Asel, Semih'in bu tavırlarına alışık olduğu için pek şaşırmamıştı, lakin Aras içten içe Semih'e uyuz oldu. Çünkü Aras egoist ve egolu insanlardan nefret ederdi. Aras için önemli olan şeyler; sevgi, saygı, şeref ve onurdu. Rahat edemeyen Aras'ın dudaklarından şu cümleler döküldü:
"Semih Bey gerçekten de güzel bir kadınlar arkadaşsınız sanırım. Asel Hanımın arkadaş yönünden güzel dilekleri sayesinde bu söylediklerim." Semih ince lafı anlamayıp teşekkür etti. Asel zeki biri olduğu için her sözün altında yatan anlamları kolaylıkla anlayabiliyordu. Kaşının teki yukarı kalkınca Aras'la göz göze geldi Asel.

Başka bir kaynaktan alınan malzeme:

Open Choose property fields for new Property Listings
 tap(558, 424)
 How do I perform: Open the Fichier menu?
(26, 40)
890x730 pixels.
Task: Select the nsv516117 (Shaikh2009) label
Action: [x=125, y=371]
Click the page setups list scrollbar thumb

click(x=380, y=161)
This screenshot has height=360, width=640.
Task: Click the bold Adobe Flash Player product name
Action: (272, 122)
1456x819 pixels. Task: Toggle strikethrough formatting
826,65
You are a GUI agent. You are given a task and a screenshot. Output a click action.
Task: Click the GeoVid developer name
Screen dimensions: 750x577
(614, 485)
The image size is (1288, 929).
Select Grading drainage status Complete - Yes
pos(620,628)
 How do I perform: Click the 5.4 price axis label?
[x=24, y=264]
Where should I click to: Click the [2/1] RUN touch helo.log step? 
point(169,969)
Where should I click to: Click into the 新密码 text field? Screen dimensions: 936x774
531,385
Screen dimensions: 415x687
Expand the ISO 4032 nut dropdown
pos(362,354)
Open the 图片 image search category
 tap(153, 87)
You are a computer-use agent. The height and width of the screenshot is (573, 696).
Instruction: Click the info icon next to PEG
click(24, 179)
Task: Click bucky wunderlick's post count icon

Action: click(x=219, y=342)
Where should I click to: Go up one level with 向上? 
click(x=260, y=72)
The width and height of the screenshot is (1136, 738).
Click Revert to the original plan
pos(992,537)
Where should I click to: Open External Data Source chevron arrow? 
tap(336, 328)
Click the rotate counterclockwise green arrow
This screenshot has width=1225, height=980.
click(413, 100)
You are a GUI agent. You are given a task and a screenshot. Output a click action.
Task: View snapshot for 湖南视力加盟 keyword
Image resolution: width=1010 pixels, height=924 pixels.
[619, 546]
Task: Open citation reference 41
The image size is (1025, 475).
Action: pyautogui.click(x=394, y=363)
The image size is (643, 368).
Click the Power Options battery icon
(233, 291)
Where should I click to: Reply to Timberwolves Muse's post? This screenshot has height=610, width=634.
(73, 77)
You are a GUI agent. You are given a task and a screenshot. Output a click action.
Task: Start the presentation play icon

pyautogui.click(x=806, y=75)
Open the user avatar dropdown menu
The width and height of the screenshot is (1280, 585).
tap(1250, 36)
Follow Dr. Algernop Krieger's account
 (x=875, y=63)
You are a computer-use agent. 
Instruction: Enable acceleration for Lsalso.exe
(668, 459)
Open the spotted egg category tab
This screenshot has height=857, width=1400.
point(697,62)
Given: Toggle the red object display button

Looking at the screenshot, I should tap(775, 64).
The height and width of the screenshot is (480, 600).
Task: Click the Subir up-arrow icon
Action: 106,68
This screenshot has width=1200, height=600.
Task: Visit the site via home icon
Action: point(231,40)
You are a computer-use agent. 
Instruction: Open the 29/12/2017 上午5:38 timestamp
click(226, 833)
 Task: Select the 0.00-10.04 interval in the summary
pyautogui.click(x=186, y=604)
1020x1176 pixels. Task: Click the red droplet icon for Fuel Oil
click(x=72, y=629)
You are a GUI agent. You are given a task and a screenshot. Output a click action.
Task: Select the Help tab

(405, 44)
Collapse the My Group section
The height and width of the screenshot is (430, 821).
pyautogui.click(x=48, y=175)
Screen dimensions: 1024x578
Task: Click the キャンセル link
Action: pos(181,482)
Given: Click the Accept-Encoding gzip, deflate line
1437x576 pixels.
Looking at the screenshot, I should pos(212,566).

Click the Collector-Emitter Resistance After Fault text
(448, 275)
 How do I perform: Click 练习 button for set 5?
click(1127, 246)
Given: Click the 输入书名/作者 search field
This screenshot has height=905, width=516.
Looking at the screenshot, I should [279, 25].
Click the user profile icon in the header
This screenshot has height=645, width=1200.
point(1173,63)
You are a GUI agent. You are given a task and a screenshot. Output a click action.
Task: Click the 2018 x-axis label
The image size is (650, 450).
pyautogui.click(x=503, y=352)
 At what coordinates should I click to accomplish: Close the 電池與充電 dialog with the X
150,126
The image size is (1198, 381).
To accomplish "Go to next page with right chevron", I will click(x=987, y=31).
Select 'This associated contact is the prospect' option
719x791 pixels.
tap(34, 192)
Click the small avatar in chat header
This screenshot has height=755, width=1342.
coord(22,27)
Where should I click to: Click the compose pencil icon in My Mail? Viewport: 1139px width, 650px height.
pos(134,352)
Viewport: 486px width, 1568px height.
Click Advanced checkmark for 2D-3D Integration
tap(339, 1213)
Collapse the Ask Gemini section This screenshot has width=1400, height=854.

"Aras Bey, peki sizin hiç arkadaşlık yönünden güzel dilekleriniz oldu mu?" diye inceden soru sordu Asel. Aras buna karşılık izin isteyerek sigara yaktı.
"Evet, Asel Hanım. Güzel dileklerim olmuştu. Fakat kabul oldu." Asel kendisi gibi ince düşünen bu adama şaşkın gözlerle baktı. Aras hafif bir tebessüm ile kaldığı yerden konuşmaya devam etti. "Asel Hanım lütfen bana şaşırmış gibi bakmayın, sizinle tanıştım. Bu benim için bir onur ve güzel bir dileğin sonucudur. Tabii Semih Bey'in dostane yaklaşımları sayesinde, öyle değil mi Semih Bey?" Aras, Asel'in yanlış anlamaması için hızla konuyu Semih'e çevirmişti. Farkındaydı karşısındaki insanlar sıradan değildi, üslubuna dikkat etmesi gerekiyordu. Semih her ne kadar çok egolu gözükse de saftı.
"Aras Bey, çok teşekkür ediyorum nazik ve kibar sözleriniz için. Konuşmalarımızın sonu umarım iyi birer dostluğa dönüşür. Artık mücevher hakkında konuşsak, merak ediyorum açıkçası. Sizin gibi insanın muhteşem eserleri vardır, öyle değil mi?" dedi Asel.
"Estağfurullah," diyen Aras, Semih'i onaylamış şekilde kafasını sallarken gördüğü için cebinden telefonunu çıkarıp safir taşlı seti yukarı getirmelerini istedi. Aras'ın konuşması, hareketleri Asel'i şaşırtıyordu. Bu kadar masum bir insanın aşırı derecede laf cambazlığı yapabildiğini tahmin etmemişti, derin bir nefes alarak olayları akışına bırakmayı düşündü.